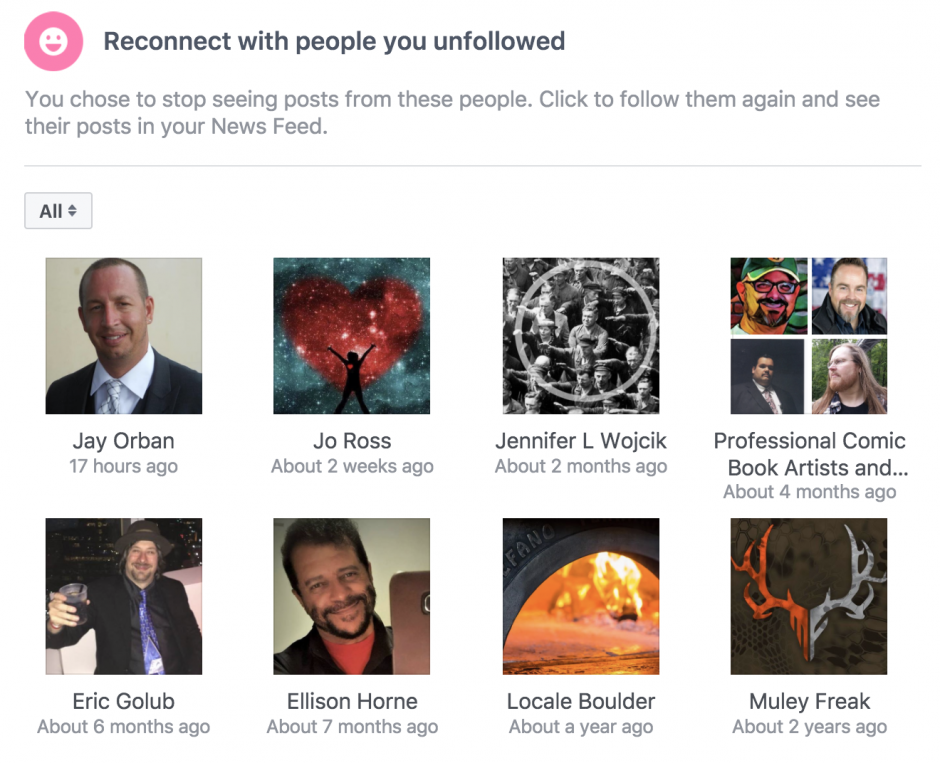Click the pink smiley face icon
The height and width of the screenshot is (763, 940).
[x=52, y=42]
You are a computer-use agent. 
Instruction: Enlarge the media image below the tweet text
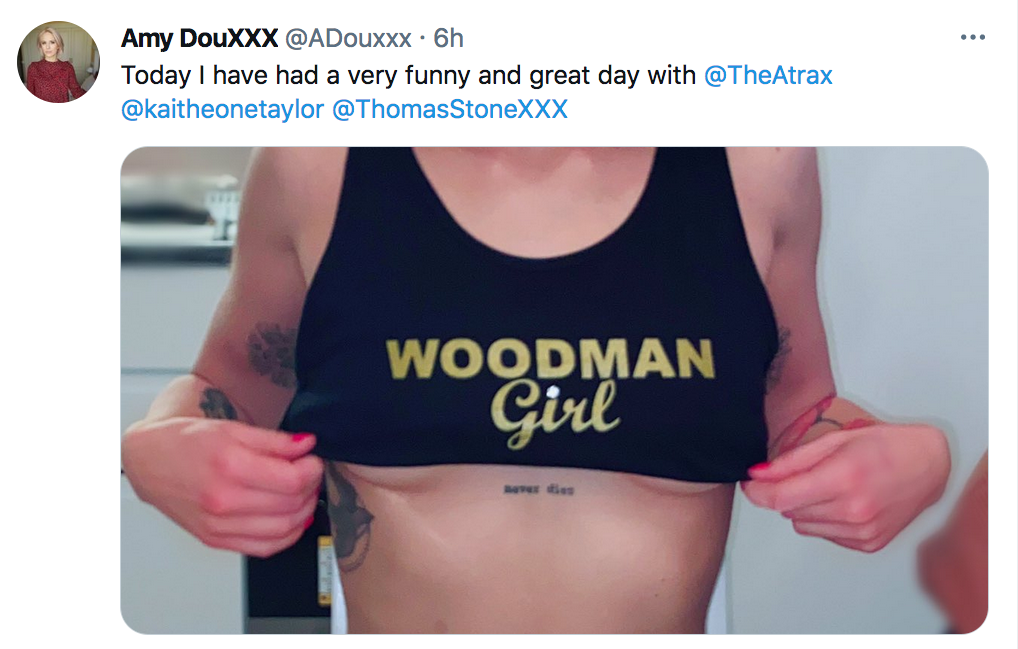coord(554,390)
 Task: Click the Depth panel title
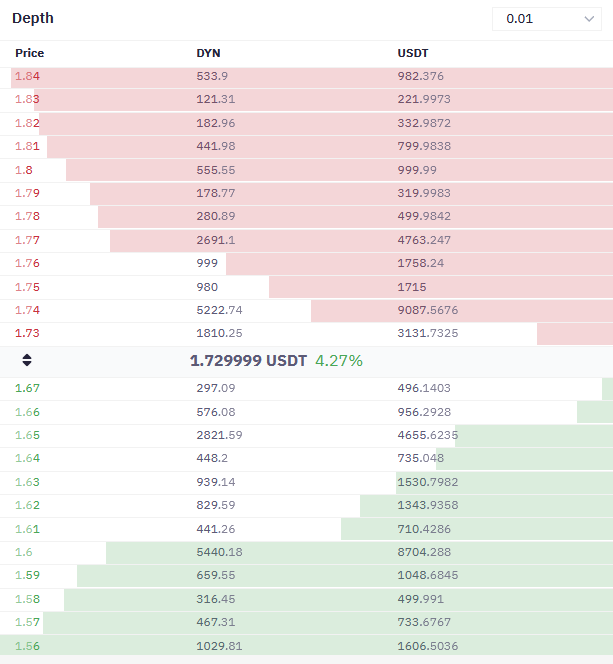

· · ·

#### [WORK ORDER]
Exactly the lines from the one with "You are a computer-use agent." through the end of the records are to be repeated, both ends included, and pictures are to be omitted.

#### [SOLUTION FOR THIS PROBLEM]
You are a computer-use agent. 
Instruction: Enlarge the media image below the tweet text
coord(554,390)
 Task: Click the Depth panel title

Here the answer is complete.